Seit Juni macht das Thema Landwirtschaft in Uruguay wieder Schlagzeilen. Am 6. Juni 2019 gingen mehrere Tausend Menschen auf die Straße: Biobäuerinnen und -*bauern, Aktivist*innen von Nachbarschaftsgärten, zivilgesellschaftliche und Umweltorganisationen und viele mehr. Die Regierung hat schnell reagiert und ließ das bereits im Dezember 2018 verabschiedete Gesetz, das eine ökologische Agrarwirtschaft zum öffentlichen Interesse erklärt, einen Tag zuvor in Kraft treten. Ein Teilerfolg für die Agraraktivist*innen. Ein Blick in den Gesetzestext verrät folgendes: Der Zugang zu Bioprodukten soll für alle verbessert, eine nachhaltige Entwicklung stärker subventioniert, die Ernährungssouveränität und -sicherheit unterstützt, die Biodiversität bewahrt und wieder hergestellt werden. Außerdem wird der Erhalt von Saatgut ohne gentechnische Manipulation unterstützt.

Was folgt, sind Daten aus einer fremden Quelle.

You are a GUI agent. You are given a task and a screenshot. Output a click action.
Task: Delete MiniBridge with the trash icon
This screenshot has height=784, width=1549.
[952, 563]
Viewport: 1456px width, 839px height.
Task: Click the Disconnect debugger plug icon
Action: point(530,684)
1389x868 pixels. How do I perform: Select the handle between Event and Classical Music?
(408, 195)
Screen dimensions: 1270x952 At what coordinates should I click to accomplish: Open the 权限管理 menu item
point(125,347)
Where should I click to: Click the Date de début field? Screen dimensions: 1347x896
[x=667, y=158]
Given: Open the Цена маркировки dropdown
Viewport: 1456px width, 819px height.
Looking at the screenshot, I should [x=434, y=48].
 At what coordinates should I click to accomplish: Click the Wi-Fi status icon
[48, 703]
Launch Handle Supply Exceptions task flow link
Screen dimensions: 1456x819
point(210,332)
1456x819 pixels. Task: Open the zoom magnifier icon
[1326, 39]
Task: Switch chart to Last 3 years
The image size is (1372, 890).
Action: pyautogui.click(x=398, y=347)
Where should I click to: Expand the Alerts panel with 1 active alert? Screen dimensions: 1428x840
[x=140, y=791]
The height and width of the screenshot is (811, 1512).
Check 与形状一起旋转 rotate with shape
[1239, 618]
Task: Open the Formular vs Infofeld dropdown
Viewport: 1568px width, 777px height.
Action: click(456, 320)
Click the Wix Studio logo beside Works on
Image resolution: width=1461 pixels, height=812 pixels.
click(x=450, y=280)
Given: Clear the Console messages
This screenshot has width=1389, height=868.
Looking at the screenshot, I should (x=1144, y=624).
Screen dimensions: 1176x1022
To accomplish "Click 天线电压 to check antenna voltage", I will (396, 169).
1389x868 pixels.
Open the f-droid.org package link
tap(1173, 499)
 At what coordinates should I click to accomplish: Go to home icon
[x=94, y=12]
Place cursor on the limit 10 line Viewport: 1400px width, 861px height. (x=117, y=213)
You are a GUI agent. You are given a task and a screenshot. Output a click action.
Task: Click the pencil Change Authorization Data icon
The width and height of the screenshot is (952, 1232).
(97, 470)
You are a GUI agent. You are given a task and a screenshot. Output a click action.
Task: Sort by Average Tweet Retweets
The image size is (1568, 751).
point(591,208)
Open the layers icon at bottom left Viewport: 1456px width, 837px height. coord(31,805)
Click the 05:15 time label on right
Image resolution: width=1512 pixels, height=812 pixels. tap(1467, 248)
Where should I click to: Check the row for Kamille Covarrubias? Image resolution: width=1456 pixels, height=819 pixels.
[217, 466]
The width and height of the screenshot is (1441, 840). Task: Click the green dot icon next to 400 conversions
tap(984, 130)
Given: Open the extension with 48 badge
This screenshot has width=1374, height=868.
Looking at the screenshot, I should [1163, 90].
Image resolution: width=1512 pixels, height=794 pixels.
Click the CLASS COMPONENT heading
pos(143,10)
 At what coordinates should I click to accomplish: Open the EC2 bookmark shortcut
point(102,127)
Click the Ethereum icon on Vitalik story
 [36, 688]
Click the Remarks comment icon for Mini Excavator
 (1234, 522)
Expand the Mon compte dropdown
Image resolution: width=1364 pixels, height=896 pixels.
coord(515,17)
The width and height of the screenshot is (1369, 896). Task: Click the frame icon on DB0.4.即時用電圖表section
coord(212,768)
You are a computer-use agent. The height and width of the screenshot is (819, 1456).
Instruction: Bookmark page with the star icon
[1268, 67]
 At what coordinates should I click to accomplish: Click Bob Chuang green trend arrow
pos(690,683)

Wie erfolgreich das Gesetz sein wird, hängt vor allem von der gesellschaftlichen und politischen Umsetzung ab. Zunächst wurde eine Kommission gegründet. Die Mitglieder – das sind das Ministerium für Agrarwirtschaft, das Umwelt- und Gesundheitsministerium, Delegierte der Universitäten, Bürgermeister*innen und Vertreter*innen zivilgesellschaftlicher Organisationen wie zum Beispiel die Bio-Bauernverbände – sollen gemeinsam den im Gesetz festgehalten Plan umsetzen. Juan sieht das ganze jedoch kritisch: „Es gibt mehrere Probleme, aber das politische Problem ist die Souveränität der Staaten. Zur Zeit können die Länder nicht darüber bestimmen, was sie anbauen, wie sie ihre Bevölkerung ernähren. Was hier gegessen wird, wird woanders entschieden. Heutzutage planen das Unternehmen wie Bayer/Monsanto und es ist unmöglich zu erfahren wo und wie genau das geschieht, noch weniger in einem so am Rande gelegenen Land wie Uruguay.“ Bei dem Bioanbau in Uruguay geht es um Umweltschutz und die eigene Gesundheit. Aber eben auch darum, Alternativen zu einer globalisierten und konzerngesteuerten Lebensmittelproduktion zu entwickeln.